SWOT: a simple tool to help make your business future proof
It probably goes without saying that you and your business have been impacted by the effects of COVID-19. You’ve been left clutching on to any sort of certainty that is left as daily changes present new challenges for you to overcome. Well, let's put a positive spin on this shall we? Whilst you’re stuck at home in isolation, now is the perfect opportunity for you to start thinking about those longer-term strategies that are going to get you performing back at the top of your game post crisis.
The easiest and most productive way to do this is to give your business a full review. Using the SWOT analysis tool, you can start to identify your current strengths and weaknesses, as well as identify the future threats and potential opportunities.
To get you started, you can download our free SWOT template here.
Our advice is always to look at these strategy plans with the acronym KISS in mind - keep it simple stupid! Don’t overthink it, just write whatever comes to mind, even if that means stating the obvious. The point of a SWOT analysis is to help you to jot down your ideas which you can then develop into a fully comprehensive strategic action plan.
If you’re struggling or not sure where to begin, we’ve included some pointers below.
Your strengths, whilst you may not pay them much mind on a day-to-day basis, are all your internal advantages that you as a business have developed over time. This is your chance to really congratulate yourself on a job well done (or you may be giving yourself a slap on the wrist!).
The best way to approach this section is to ask yourself the following questions:
- What is special or unique about your business?
- What does your business do differently, or at least better than your competitors?
Once you’ve identified these key points, start to think about what has happened that has allowed you to achieve this success. Do you have strong client and/or supplier relationships? Do you have some really fantastic people in your team or provide great customer service? Do you have a unique brand or brand story that your customers can connect with? Do you offer a truly different product or service that helps you stand out from competitors?
Now it’s time to put on your critical hat and think about the downfalls of your business.
For most business owners, this will be the hardest section to think about. Your business is a reflection of your hard work, and it can be uncomfortable to criticise it. But identifying your weaknesses now is part of the strategy to help you convert them into strengths.
Use the current crisis as a way to get you started. A simple example might be your business model / staffing structure. How have you managed to cope with staffing during this period? Should you be adopting a more flexible staffing structure by using freelancers instead of salaried employees?
How many of your customers have defaulted or are delaying on making payments? Do you need to improve your payment collection and credit control processes?
Is there any particular area of your business that you know you could do better in? For many businesses, marketing falls into this category. Whilst you can have a great product, you may be losing out on sales because your marketing and after-sales service is weak.

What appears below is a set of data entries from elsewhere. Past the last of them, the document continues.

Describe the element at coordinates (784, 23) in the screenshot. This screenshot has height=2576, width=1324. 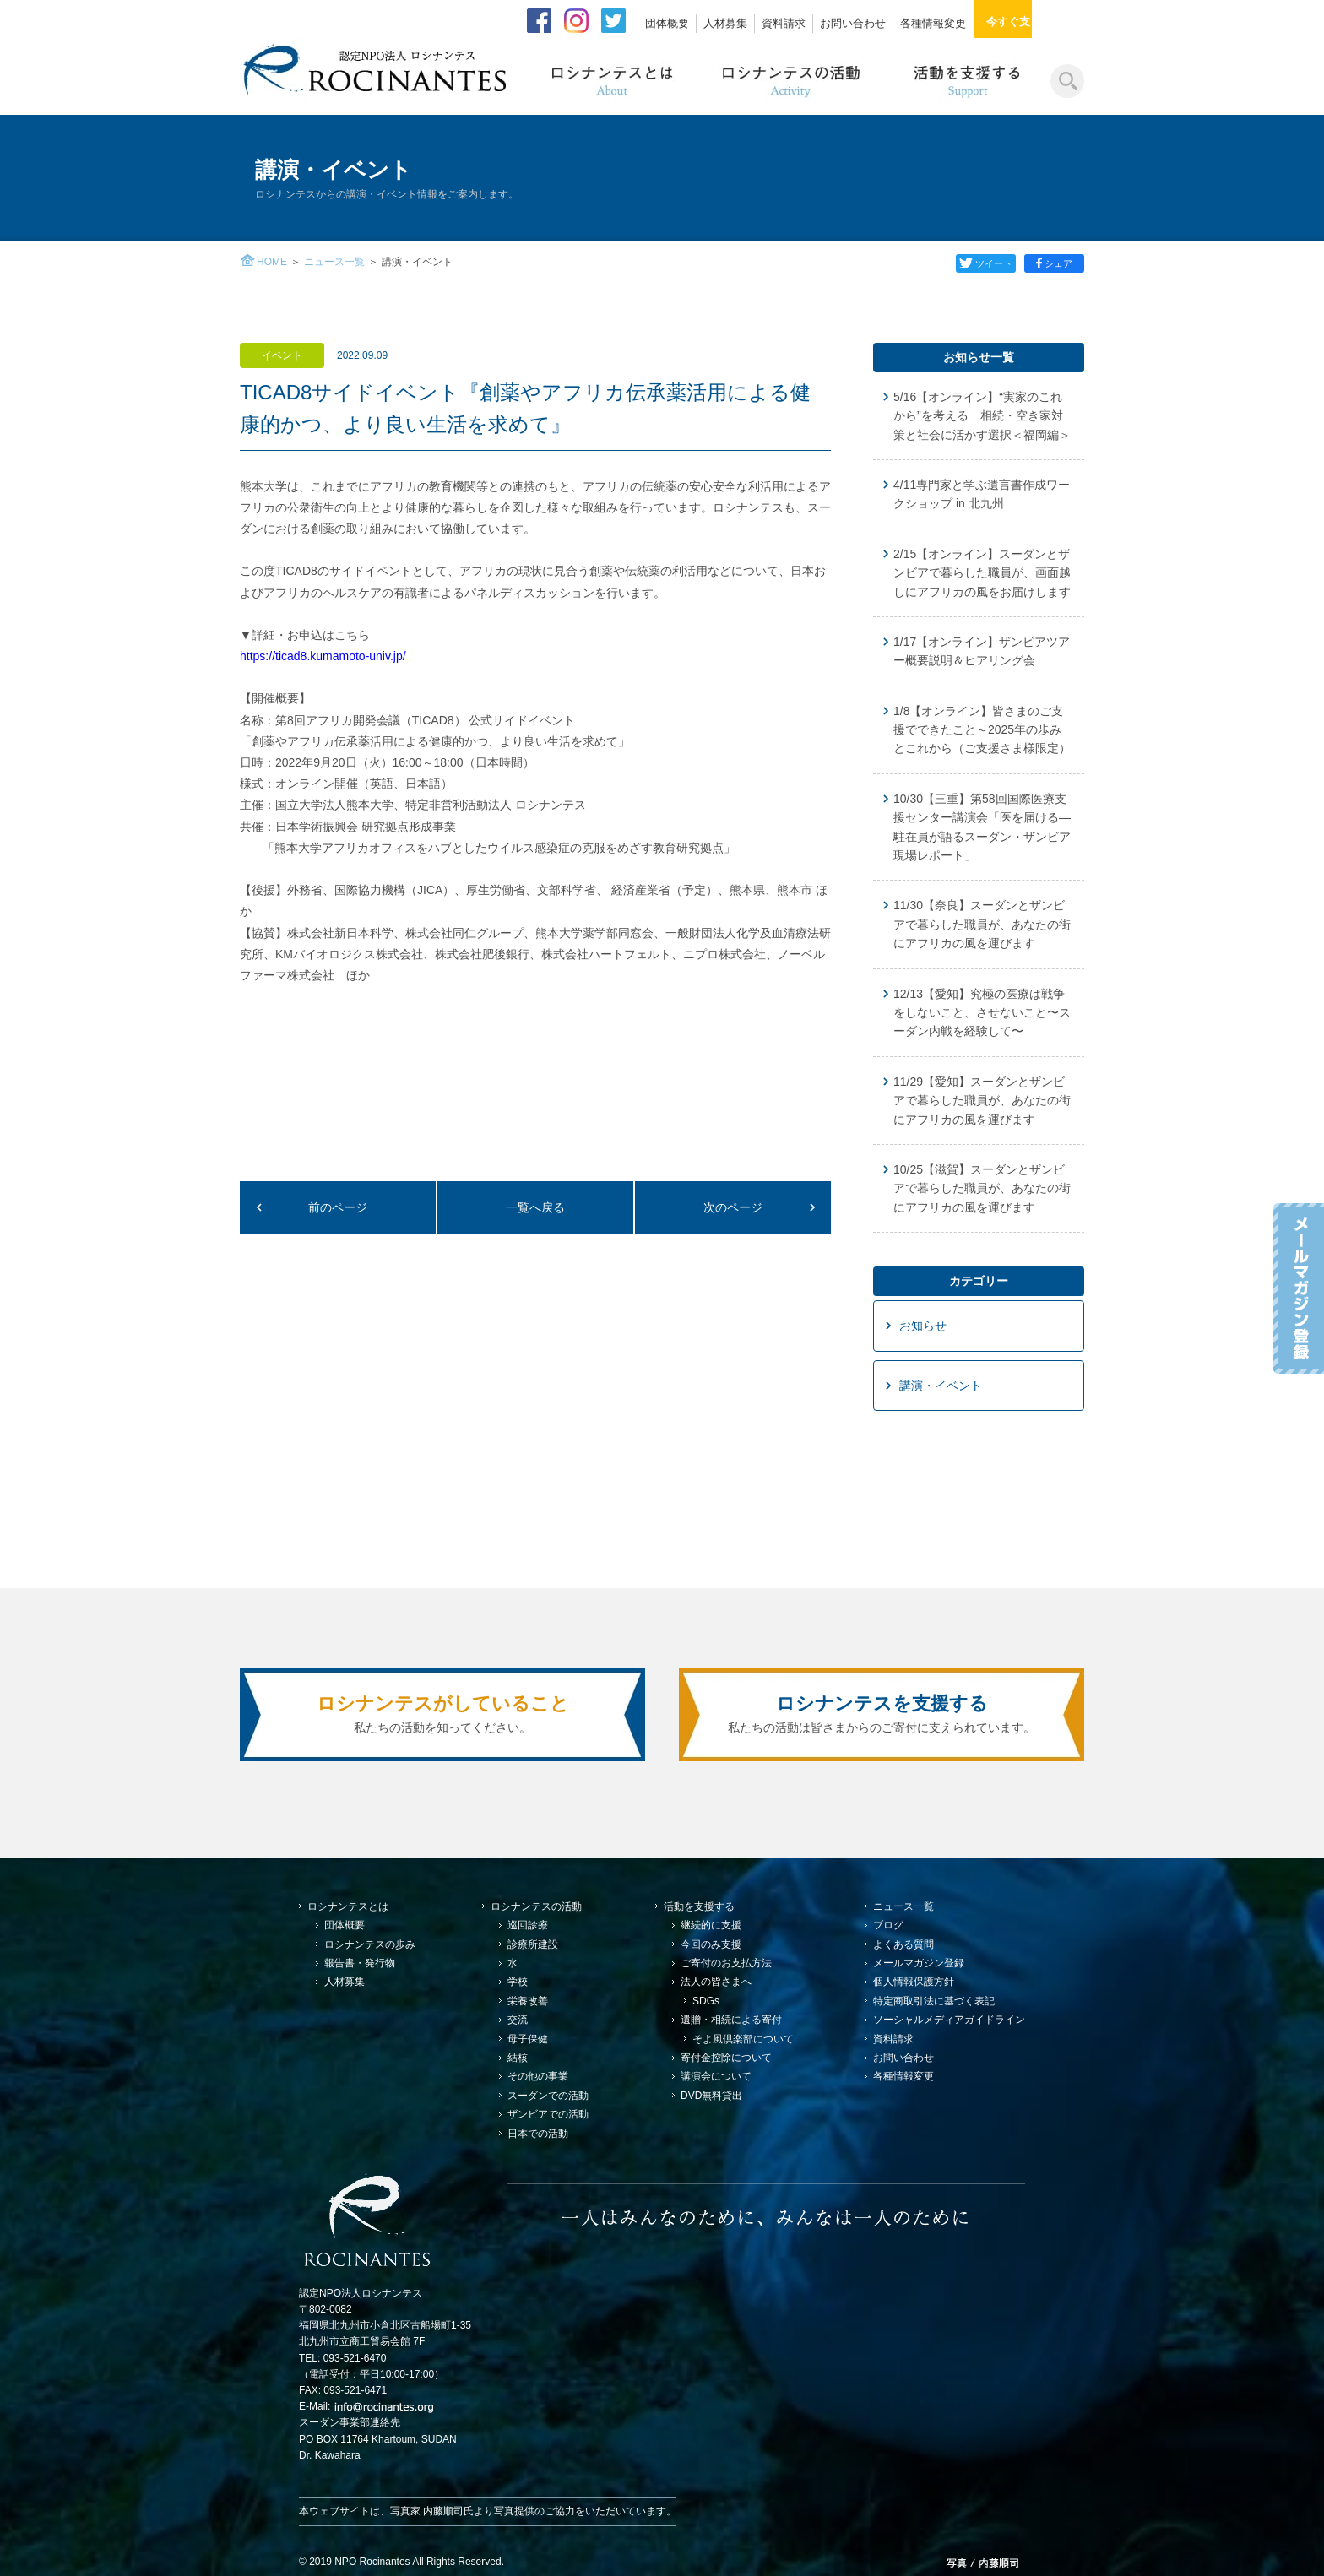
I see `資料請求` at that location.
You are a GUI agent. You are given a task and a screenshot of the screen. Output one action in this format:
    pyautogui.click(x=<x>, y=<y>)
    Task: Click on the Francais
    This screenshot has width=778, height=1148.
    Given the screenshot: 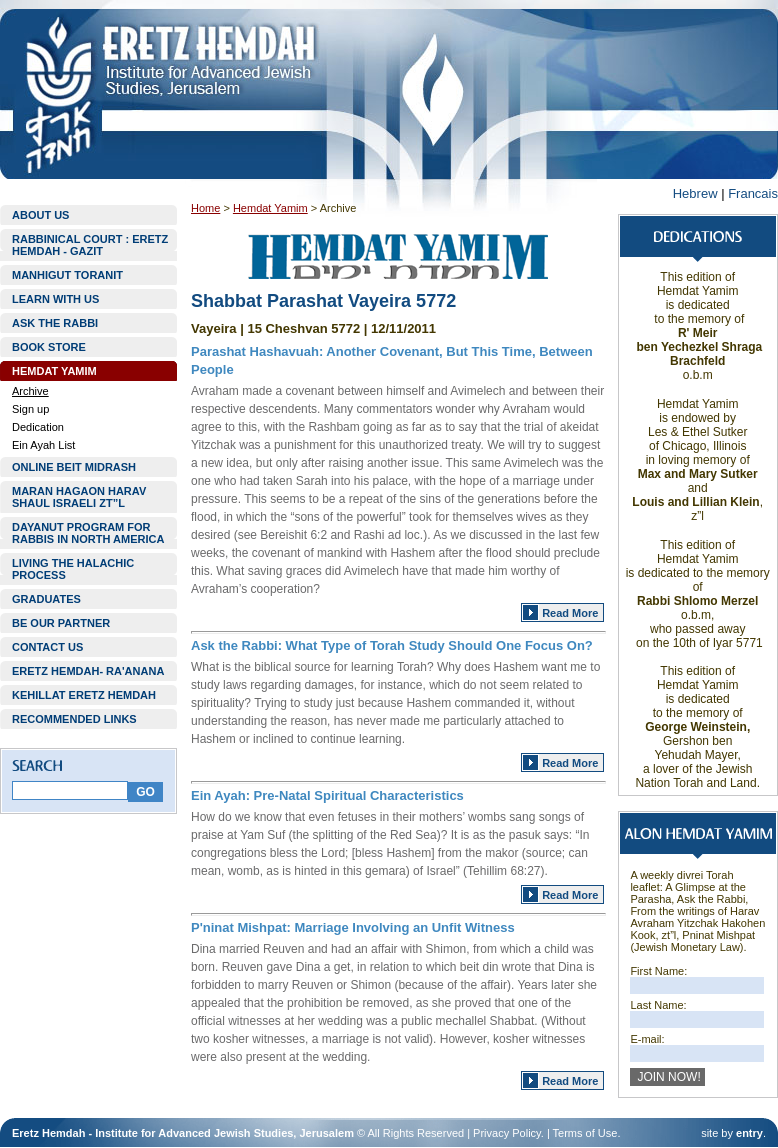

Try not to think of these issues as failures, but rather use them to guide the future development of your business.
The first thing to address here is; are any of your weaknesses also opportunities? You might be thinking ‘how can a weakness be an opportunity?’ - so let's have a look at an example.
You’re a business that is heavily reliant on retailers to purchase and sell your products. In the current climate, this would be considered a weakness as your sales will have taken a big hit due to the forced closure of many retail outlets. However, this also presents you with the opportunity to consider how else you can sell your product - could you sell it directly to consumers via your own website? Could you make better margins this way?
This is a type of vertical integration and can give you more control over your supply chain, customer interaction and experience of your product and other areas of your business.
Opportunities may not present themselves as glaringly obvious, so try thinking outside the box.
The most obvious threat to your business at the moment is COVID-19, that’s a given. But are there any other external threats to your business that you haven’t had the time to consider during your busy day-to-day schedule?
Of course one of the issues that has been highlighted by COVID-19 is the effect that self isolation has had on reducing environmental pollution. Does this mean that consumers might become more environmentally conscious, and will that threaten your business?
Again, consumers are being forced to use the internet to shop, so will your consumer shopping habits change when we return to ‘normal’? You may need to start developing a plan now if you think footfall is going to decline.
Whilst the answers to these questions can be worrying, it’s better to get ahead of the curve and make the changes now whilst you have more time. Writing down these potential threats can help focus your mind, and give you strategic direction.
Now that you have everything summarised in a simple SWOT table, use these points to develop an action plan. It’s all very well writing your thoughts down, but if you don’t follow through on them, it becomes a pointless exercise.
A good way to set up your action plan is to split it in one of the following ways:
- Short-term, medium-term, long-term
- 30 day goals, 60 days goals, 90 day goals
Of course, some of your opportunities may take longer than 90 days to achieve, so the way you set out your action plan is totally dependent on how achievable and long-term your targets are.
Change your habits for the better. Revisit your SWOT analysis periodically, whether this is every quarter, six months or annually is up to you. It’s a good habit to get into though, and you might be surprised at some of the results you get from making this simple change.